USB Stick mit Daten
Seit einigen Jahren sind USB-Sticks nun schon im Umlauf und werden immer populärer. Die kleinen Datenspeicher sind deswegen so beliebt, da sie in jede Handtasche passen und mittlerweile immense Datenmengen speichern können. Hat man vor 10 Jahren noch Floppy Disks mit maximaler Kapazität von 1,44MB als enorm bezeichnet, so sind derzeit Sticks mit einem Volumen von bis zu 64GB zu erhalten. Kleinere Kapazitäten wie 1GB ,2GB oder 5GB gibt es teilweise schon für 10€ zu kaufen.

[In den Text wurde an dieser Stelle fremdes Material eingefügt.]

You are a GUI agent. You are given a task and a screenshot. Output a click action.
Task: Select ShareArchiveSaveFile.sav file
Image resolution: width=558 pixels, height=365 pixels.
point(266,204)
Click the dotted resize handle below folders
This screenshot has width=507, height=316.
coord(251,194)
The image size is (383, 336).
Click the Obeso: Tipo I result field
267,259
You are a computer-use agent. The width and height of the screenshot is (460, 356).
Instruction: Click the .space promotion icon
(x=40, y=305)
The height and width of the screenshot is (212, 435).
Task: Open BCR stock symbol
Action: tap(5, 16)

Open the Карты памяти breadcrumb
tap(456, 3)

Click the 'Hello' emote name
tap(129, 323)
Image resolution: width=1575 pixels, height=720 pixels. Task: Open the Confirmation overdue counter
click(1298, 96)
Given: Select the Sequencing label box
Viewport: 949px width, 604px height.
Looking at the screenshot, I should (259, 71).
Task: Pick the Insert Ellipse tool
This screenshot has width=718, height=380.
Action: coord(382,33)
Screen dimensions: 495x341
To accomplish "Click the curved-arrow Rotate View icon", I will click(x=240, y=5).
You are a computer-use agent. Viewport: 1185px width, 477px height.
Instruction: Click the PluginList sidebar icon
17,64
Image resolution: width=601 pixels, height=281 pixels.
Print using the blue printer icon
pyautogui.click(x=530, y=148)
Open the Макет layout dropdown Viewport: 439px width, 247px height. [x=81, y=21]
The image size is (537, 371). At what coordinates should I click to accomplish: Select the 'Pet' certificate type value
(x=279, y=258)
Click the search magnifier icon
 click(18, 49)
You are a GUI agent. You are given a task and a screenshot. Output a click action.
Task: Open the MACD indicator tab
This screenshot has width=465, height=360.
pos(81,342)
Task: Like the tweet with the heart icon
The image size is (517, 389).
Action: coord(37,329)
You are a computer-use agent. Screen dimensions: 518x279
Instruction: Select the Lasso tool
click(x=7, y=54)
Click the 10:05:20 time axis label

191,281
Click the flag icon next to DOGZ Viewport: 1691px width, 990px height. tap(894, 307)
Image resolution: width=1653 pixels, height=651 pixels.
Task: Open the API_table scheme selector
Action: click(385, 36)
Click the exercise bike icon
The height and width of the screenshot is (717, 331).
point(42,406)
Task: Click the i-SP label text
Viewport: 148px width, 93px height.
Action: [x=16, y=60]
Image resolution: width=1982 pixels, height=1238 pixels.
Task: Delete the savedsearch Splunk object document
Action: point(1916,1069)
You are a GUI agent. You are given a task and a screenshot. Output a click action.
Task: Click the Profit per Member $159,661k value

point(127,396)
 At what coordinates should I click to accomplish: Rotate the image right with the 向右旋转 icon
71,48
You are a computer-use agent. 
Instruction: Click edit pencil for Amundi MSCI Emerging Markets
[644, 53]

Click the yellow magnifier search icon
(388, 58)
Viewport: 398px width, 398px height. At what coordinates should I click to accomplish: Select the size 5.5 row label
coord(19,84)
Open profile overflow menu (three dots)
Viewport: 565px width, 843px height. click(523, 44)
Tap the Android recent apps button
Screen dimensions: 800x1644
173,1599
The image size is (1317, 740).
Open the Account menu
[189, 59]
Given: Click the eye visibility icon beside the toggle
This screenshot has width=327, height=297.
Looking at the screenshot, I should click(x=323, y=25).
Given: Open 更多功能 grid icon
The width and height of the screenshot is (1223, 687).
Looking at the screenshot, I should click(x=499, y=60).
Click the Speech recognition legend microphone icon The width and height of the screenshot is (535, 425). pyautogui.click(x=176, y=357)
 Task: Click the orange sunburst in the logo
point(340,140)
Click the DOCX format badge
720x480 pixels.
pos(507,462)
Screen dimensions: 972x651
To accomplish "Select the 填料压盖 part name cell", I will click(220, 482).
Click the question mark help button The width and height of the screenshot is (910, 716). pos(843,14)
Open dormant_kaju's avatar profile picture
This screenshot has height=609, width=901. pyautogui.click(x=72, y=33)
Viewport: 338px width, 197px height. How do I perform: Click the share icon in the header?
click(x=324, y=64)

Da verwundert es auch nicht, wenn sehr viele Daten, insbesondere auch sensible und private Daten auf den kleinen Wunderwerken der Technik gespeichert und überall mit hingenommen werden. Oftmals ist es so, dass die Sticks auch mit Viren befallen sind, welche sich durch das häufige Austauschen verbreiten.
Kommt es nun vor, dass ein Stick nicht mehr funktioniert kann dies multiple Hintergründe haben. So muss man zunächst den Aufbau und die Funktionsweise verstehen. USB-Sticks sind im Grunde genommen Flash-Datenspeicher, welche durch einen USB-Anschluss an den Rechner angeschlossen werden. Eine Stromquelle ist hierbei nicht erforderlich, jedoch durch den USB-Anschluss gegeben.
Zieht man den USB Stick nun im laufendem Betrieb ab, so mag es Schäden am Speicher geben, da die Stromzufuhr abprubt beendet wird. Daher ist ein Auswerfen des Datenträgers zunächst durch Software ratsam. Ist ein USB-Steckplatz defekt und erzeugt einen Kurzschluss bei der Verbindung mit dem Stick so kann der Stick völlig unbrauchbar werden.